◆ Data to process
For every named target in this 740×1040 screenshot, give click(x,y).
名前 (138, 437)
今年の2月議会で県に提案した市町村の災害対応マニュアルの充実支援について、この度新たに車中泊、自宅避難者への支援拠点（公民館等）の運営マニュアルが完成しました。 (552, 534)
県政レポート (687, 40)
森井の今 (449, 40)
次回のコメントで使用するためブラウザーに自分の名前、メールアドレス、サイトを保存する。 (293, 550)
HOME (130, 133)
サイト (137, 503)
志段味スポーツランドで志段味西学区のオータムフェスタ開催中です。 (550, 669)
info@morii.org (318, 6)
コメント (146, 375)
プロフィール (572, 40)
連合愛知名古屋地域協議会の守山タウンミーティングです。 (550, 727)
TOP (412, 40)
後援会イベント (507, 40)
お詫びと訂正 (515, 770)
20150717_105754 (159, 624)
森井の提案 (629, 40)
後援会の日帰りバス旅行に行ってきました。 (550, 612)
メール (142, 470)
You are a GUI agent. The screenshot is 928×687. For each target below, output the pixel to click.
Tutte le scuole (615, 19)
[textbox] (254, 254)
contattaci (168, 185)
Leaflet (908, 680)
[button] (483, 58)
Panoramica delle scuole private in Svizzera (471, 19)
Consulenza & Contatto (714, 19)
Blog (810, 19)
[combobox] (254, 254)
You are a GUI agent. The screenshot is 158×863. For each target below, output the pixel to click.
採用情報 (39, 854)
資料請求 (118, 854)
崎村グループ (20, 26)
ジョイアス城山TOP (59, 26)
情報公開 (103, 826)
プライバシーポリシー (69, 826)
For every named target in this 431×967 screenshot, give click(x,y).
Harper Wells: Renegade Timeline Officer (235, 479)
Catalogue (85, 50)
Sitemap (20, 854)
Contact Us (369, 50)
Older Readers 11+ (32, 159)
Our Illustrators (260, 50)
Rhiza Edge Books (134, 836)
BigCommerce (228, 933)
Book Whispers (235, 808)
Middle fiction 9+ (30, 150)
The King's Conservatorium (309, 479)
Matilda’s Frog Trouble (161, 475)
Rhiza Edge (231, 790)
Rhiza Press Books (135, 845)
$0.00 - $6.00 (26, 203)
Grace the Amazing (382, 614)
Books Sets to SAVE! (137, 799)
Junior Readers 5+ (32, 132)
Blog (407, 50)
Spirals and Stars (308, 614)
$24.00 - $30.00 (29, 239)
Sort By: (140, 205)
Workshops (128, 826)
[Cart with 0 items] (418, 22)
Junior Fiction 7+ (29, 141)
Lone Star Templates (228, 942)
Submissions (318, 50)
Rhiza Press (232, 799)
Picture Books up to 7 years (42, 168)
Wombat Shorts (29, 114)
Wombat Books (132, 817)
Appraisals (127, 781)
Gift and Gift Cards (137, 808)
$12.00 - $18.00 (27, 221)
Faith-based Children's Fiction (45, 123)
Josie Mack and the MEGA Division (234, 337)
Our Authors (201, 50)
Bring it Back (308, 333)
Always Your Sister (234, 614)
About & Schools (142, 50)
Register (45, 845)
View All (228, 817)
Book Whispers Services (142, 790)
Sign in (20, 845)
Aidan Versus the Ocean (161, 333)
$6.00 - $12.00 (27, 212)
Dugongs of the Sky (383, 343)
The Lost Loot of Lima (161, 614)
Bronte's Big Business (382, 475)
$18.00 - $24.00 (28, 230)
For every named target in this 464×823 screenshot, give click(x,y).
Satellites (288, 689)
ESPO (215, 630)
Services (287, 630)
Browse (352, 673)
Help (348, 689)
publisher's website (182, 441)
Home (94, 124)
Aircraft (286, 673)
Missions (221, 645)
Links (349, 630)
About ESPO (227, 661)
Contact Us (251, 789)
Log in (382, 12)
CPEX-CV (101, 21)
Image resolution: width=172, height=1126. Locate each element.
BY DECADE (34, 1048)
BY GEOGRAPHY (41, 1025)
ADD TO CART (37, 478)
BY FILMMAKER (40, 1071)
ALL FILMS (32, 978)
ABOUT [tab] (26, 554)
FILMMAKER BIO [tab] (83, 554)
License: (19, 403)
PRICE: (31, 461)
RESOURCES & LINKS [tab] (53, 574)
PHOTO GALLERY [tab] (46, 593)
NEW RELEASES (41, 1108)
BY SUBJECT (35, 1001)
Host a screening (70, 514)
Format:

◆ What you should do
Which rows above contain the word "scuole"? Copy each one in full, counting only matches with the same capitalization.

◆ Complete response
Tutte le scuole (615, 19)
Panoramica delle scuole private in Svizzera (471, 19)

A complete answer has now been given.